Exercise aim: Reproduce each line below without any alteration.

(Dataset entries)

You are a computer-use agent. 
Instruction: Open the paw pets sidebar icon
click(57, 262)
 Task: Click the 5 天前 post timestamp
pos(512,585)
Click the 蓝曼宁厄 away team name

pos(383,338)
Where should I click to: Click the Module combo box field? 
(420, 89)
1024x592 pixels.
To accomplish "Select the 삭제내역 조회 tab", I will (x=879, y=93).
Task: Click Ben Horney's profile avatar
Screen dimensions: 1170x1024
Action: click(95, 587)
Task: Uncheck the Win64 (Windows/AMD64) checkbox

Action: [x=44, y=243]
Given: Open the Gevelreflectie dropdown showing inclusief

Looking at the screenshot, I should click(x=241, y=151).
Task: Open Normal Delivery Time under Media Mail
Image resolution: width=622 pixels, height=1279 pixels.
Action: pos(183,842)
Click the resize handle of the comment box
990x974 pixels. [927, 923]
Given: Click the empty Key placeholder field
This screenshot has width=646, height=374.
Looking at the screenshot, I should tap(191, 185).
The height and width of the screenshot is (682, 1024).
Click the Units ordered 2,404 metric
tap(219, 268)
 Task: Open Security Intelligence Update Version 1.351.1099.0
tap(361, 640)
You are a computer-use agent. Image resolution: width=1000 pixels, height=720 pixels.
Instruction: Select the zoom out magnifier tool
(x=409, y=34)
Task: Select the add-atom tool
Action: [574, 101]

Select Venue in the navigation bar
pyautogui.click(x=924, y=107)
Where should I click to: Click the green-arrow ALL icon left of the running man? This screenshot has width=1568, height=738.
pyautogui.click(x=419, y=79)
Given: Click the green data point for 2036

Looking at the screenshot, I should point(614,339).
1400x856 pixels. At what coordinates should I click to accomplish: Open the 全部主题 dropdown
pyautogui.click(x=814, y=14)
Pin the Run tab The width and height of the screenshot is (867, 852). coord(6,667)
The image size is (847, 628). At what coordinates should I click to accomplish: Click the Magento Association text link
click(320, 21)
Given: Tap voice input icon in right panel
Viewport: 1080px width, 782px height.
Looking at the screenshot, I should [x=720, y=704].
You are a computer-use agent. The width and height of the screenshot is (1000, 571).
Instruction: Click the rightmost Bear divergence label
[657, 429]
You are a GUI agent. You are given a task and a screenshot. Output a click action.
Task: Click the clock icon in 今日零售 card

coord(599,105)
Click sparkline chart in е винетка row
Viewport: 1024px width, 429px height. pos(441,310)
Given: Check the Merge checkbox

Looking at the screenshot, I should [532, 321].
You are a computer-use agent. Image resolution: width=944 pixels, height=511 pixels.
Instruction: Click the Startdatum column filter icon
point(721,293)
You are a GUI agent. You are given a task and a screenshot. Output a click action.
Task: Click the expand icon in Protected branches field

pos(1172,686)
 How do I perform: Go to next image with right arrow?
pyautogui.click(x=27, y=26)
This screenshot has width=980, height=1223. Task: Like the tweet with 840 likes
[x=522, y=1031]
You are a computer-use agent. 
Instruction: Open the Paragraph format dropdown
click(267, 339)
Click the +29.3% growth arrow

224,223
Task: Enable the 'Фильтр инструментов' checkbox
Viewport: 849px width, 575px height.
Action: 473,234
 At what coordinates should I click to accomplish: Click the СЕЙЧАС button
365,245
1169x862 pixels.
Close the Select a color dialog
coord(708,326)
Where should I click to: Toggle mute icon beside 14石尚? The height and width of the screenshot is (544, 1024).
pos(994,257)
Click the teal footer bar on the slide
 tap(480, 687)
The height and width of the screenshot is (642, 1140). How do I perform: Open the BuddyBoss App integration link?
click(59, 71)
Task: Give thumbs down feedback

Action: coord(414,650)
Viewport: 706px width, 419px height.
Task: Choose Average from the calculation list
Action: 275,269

Answer to this exercise:
You are a computer-use agent. 
Instruction: Open the paw pets sidebar icon
click(57, 262)
 Task: Click the 5 天前 post timestamp
pos(512,585)
Click the 蓝曼宁厄 away team name

pos(383,338)
Where should I click to: Click the Module combo box field? 
(420, 89)
1024x592 pixels.
To accomplish "Select the 삭제내역 조회 tab", I will (x=879, y=93).
Task: Click Ben Horney's profile avatar
Screen dimensions: 1170x1024
Action: click(95, 587)
Task: Uncheck the Win64 (Windows/AMD64) checkbox

Action: [x=44, y=243]
Given: Open the Gevelreflectie dropdown showing inclusief

Looking at the screenshot, I should click(x=241, y=151).
Task: Open Normal Delivery Time under Media Mail
Image resolution: width=622 pixels, height=1279 pixels.
Action: pos(183,842)
Click the resize handle of the comment box
990x974 pixels. [927, 923]
Given: Click the empty Key placeholder field
This screenshot has width=646, height=374.
Looking at the screenshot, I should tap(191, 185).
The height and width of the screenshot is (682, 1024).
Click the Units ordered 2,404 metric
tap(219, 268)
 Task: Open Security Intelligence Update Version 1.351.1099.0
tap(361, 640)
You are a computer-use agent. Image resolution: width=1000 pixels, height=720 pixels.
Instruction: Select the zoom out magnifier tool
(x=409, y=34)
Task: Select the add-atom tool
Action: [574, 101]

Select Venue in the navigation bar
pyautogui.click(x=924, y=107)
Where should I click to: Click the green-arrow ALL icon left of the running man? This screenshot has width=1568, height=738.
pyautogui.click(x=419, y=79)
Given: Click the green data point for 2036

Looking at the screenshot, I should point(614,339).
1400x856 pixels. At what coordinates should I click to accomplish: Open the 全部主题 dropdown
pyautogui.click(x=814, y=14)
Pin the Run tab The width and height of the screenshot is (867, 852). coord(6,667)
The image size is (847, 628). At what coordinates should I click to accomplish: Click the Magento Association text link
click(320, 21)
Given: Tap voice input icon in right panel
Viewport: 1080px width, 782px height.
Looking at the screenshot, I should [x=720, y=704].
You are a computer-use agent. The width and height of the screenshot is (1000, 571).
Instruction: Click the rightmost Bear divergence label
[657, 429]
You are a GUI agent. You are given a task and a screenshot. Output a click action.
Task: Click the clock icon in 今日零售 card

coord(599,105)
Click sparkline chart in е винетка row
Viewport: 1024px width, 429px height. pos(441,310)
Given: Check the Merge checkbox

Looking at the screenshot, I should [532, 321].
You are a computer-use agent. Image resolution: width=944 pixels, height=511 pixels.
Instruction: Click the Startdatum column filter icon
point(721,293)
You are a GUI agent. You are given a task and a screenshot. Output a click action.
Task: Click the expand icon in Protected branches field

pos(1172,686)
 How do I perform: Go to next image with right arrow?
pyautogui.click(x=27, y=26)
This screenshot has width=980, height=1223. Task: Like the tweet with 840 likes
[x=522, y=1031]
You are a computer-use agent. 
Instruction: Open the Paragraph format dropdown
click(267, 339)
Click the +29.3% growth arrow

224,223
Task: Enable the 'Фильтр инструментов' checkbox
Viewport: 849px width, 575px height.
Action: 473,234
 At what coordinates should I click to accomplish: Click the СЕЙЧАС button
365,245
1169x862 pixels.
Close the Select a color dialog
coord(708,326)
Where should I click to: Toggle mute icon beside 14石尚? The height and width of the screenshot is (544, 1024).
pos(994,257)
Click the teal footer bar on the slide
 tap(480, 687)
The height and width of the screenshot is (642, 1140). How do I perform: Open the BuddyBoss App integration link?
click(59, 71)
Task: Give thumbs down feedback

Action: coord(414,650)
Viewport: 706px width, 419px height.
Task: Choose Average from the calculation list
Action: 275,269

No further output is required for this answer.